The trait serves two roles. It provides timestamps (current time at nanosecond, microsecond, millisecond, or second resolution) and it manages timers. Timers come in two forms: a time alert fires once at a specific time, and a repeating timer fires at a fixed interval between an optional start and stop time. Both accept an optional callback per timer; if none is provided, the clock falls back to a registered default handler.

Deterministic time in backtests

TestClock stores time as a manually-controlled AtomicTime in static mode. Time advances only when the backtest engine tells it to via advance_time(to_time_ns), so the simulation path does not depend on wall-clock reads or system calls.

When time advances, the clock generates every TimeEvent that would have fired in the interval. TestTimer implements Rust's Iterator trait, generating events lazily on demand rather than pre-allocating them. Timer names use interned strings (Ustr) for O(1) equality checks, and TestClock stores timers in a BTreeMap for stable iteration order (a HashMap would introduce non-deterministic ordering). Events sort by ts_event before returning, so chained timers fire in the correct order.

The backtest engine's time flow:

  1. Set all clocks to the backtest start time.
  2. For each data point, advance time to that point's timestamp.
  3. Collect all pending timer events in a priority queue (BinaryHeap with reverse Ord so earlier timestamps pop first).
  4. Pop each event in timestamp order, set the clock to the event's exact ts_event, run the handler, and re-advance to capture any new timers the handler might have set.
  5. At the end of the run, flush remaining events at the final timestamp.

The re-advance step is what makes recursive timers work: a strategy that sets a timer inside a timer callback produces correct results in backtests because the engine re-checks for new events after every handler invocation.

Live clock and the Tokio runtime

LiveClock holds a &'static AtomicTime reference to the global ATOMIC_CLOCK_REALTIME and exposes the identical Clock trait interface. Where TestClock generates events synchronously on advance, LiveClock spawns each timer as a Tokio async task using tokio::time::interval_at(). The substitution is abstracted away from components that hold a dyn Clock reference: the same strategy and timer logic can run against both simulated and wall-clock time.

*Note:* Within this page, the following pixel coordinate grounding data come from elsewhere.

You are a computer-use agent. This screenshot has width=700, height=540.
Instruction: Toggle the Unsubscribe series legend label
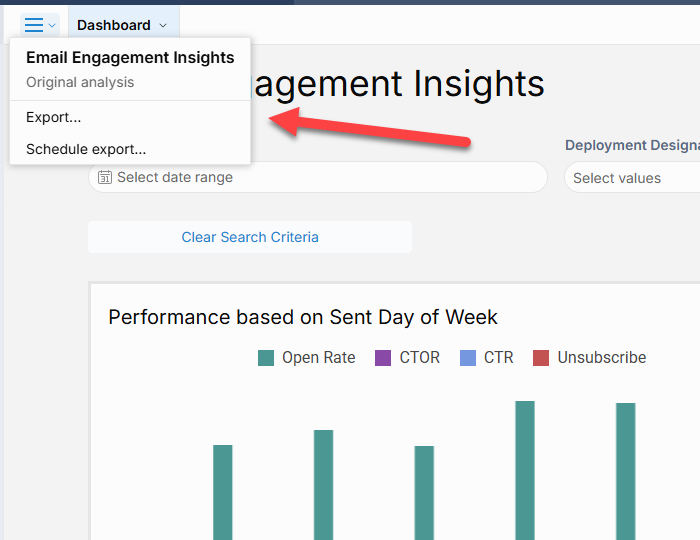click(x=601, y=358)
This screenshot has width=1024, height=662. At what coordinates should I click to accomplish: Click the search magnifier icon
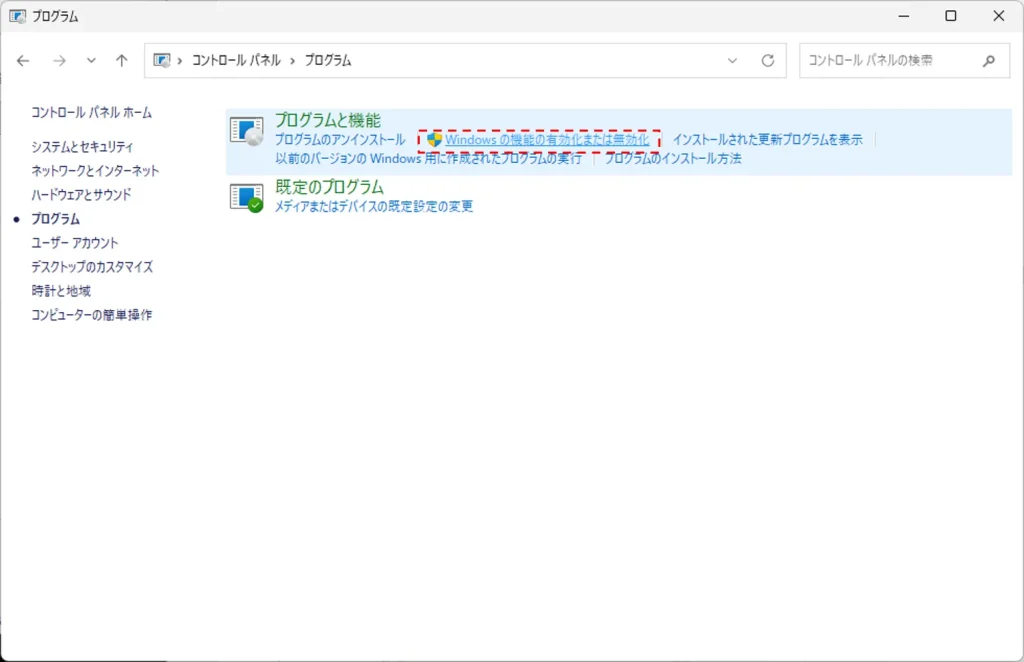pos(989,60)
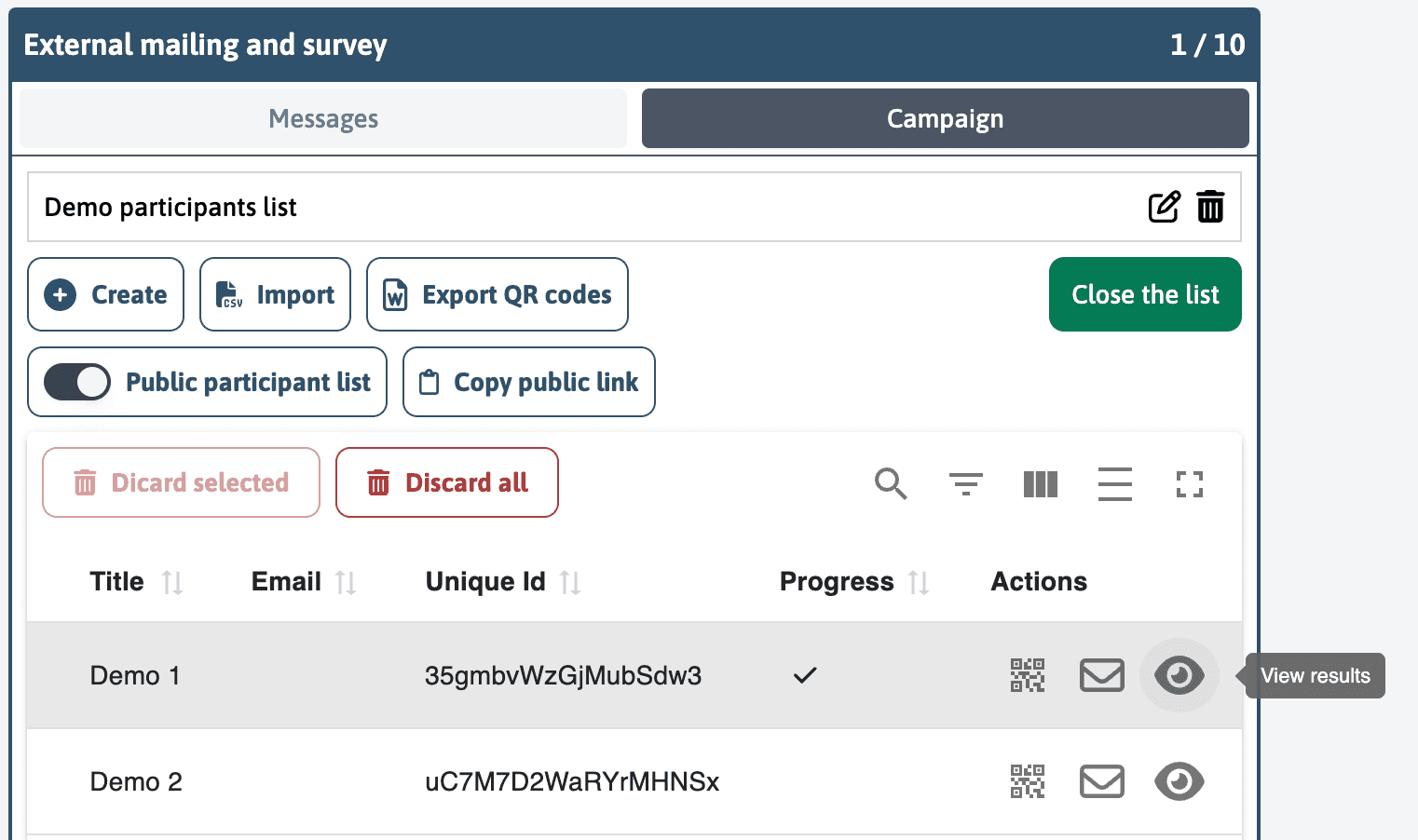Sort table by Unique Id column
1418x840 pixels.
[x=570, y=582]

Monotonic unique nanosecond timestamps

AtomicTime::time_since_epoch() implements the timestamp guarantee as a lock-free compare-and-swap loop. Every call returns a value strictly greater than the previous, monotonic by at least 1 ns. The CAS loop means no two threads ever receive the same value, and even if the OS clock drifts backward the counter only advances. max(now, incremented) keeps the counter anchored to wall-clock time when possible, running ahead only when calls arrive faster than nanosecond resolution.

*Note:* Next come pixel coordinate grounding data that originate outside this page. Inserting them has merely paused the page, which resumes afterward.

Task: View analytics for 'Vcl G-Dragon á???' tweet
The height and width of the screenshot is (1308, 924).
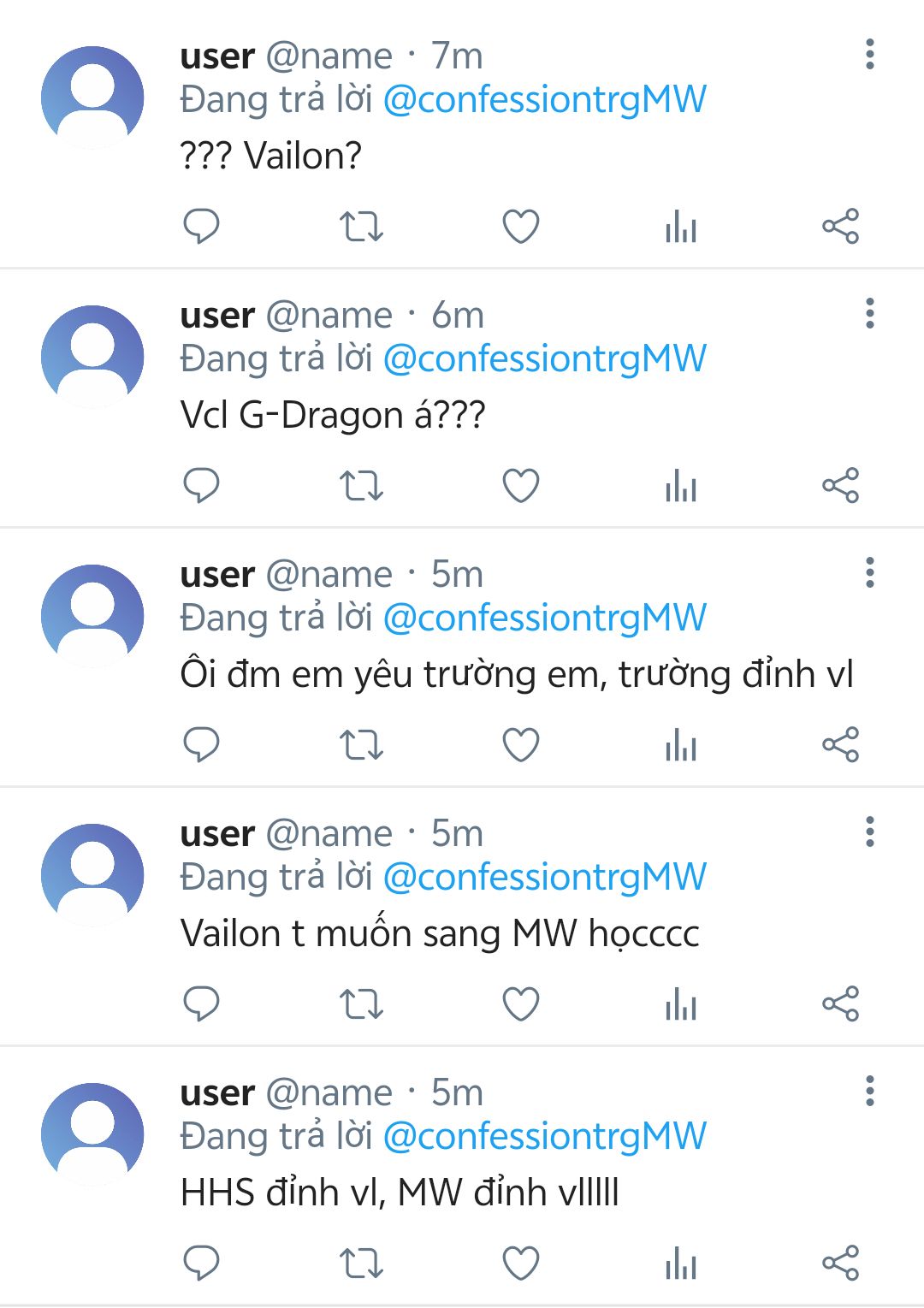Action: [x=681, y=486]
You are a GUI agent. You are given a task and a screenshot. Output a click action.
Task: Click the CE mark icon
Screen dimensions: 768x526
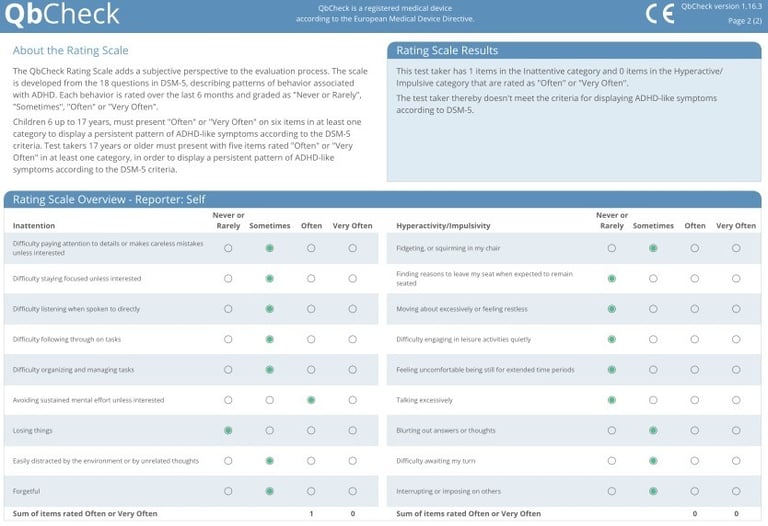(x=659, y=14)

Under heavy concurrent access the CAS loop retries, but contention is self-resolving: system time naturally advances between iterations, and each iteration increments by at least 1 ns. The codebase validates this with a stress test running four threads at 100,000 iterations each.

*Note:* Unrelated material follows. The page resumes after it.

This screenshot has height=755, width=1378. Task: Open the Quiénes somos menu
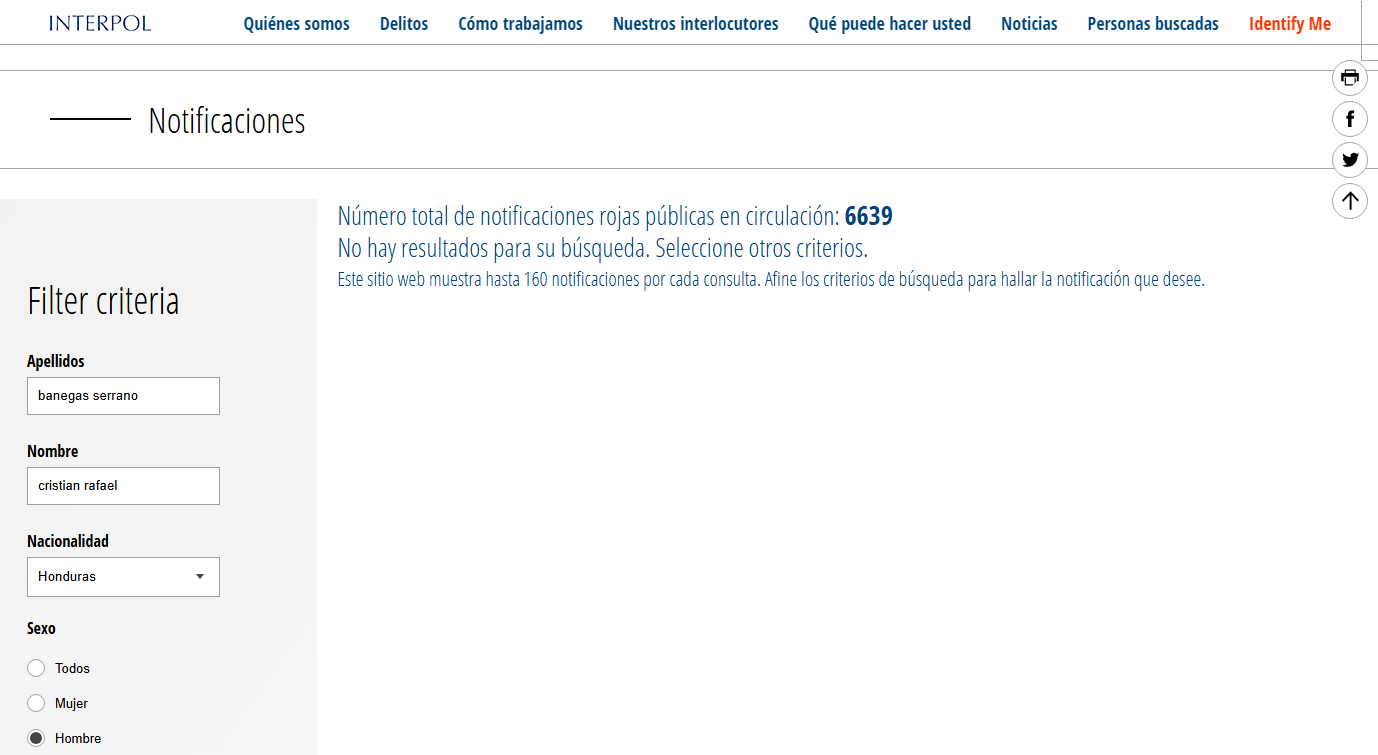pos(296,24)
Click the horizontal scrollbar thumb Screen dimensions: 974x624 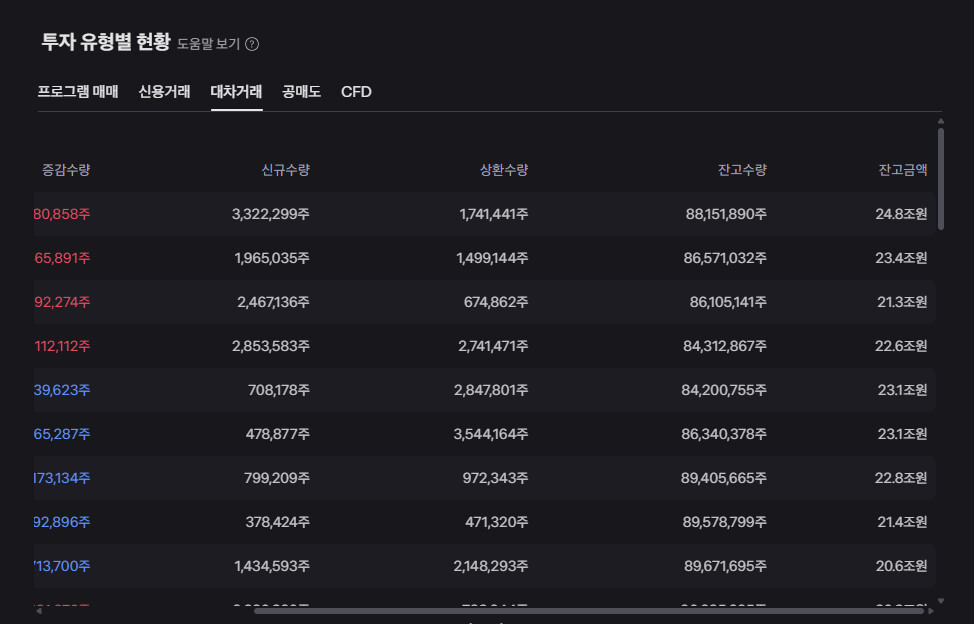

The memory layout is #[repr(C)] for FFI compatibility:

#[repr(C)]
pub struct AtomicTime {
    pub realtime: AtomicBool,
    pub timestamp_ns: AtomicU64,
}

The foundation everything else depends on

Core engine events in NautilusTrader carry timestamps. Orders, fills, and position updates flow through an engine that assumes time is consistent, monotonic, and deterministic in backtests. If the clock is wrong, the error propagates through downstream components: the data engine sequences events incorrectly, the portfolio evaluates positions against the wrong time, and backtests lose reproducibility.

It is a small surface area with large consequences, and the current Rust implementation reflects years of production use, open-source iteration, and battle testing from real trading workloads.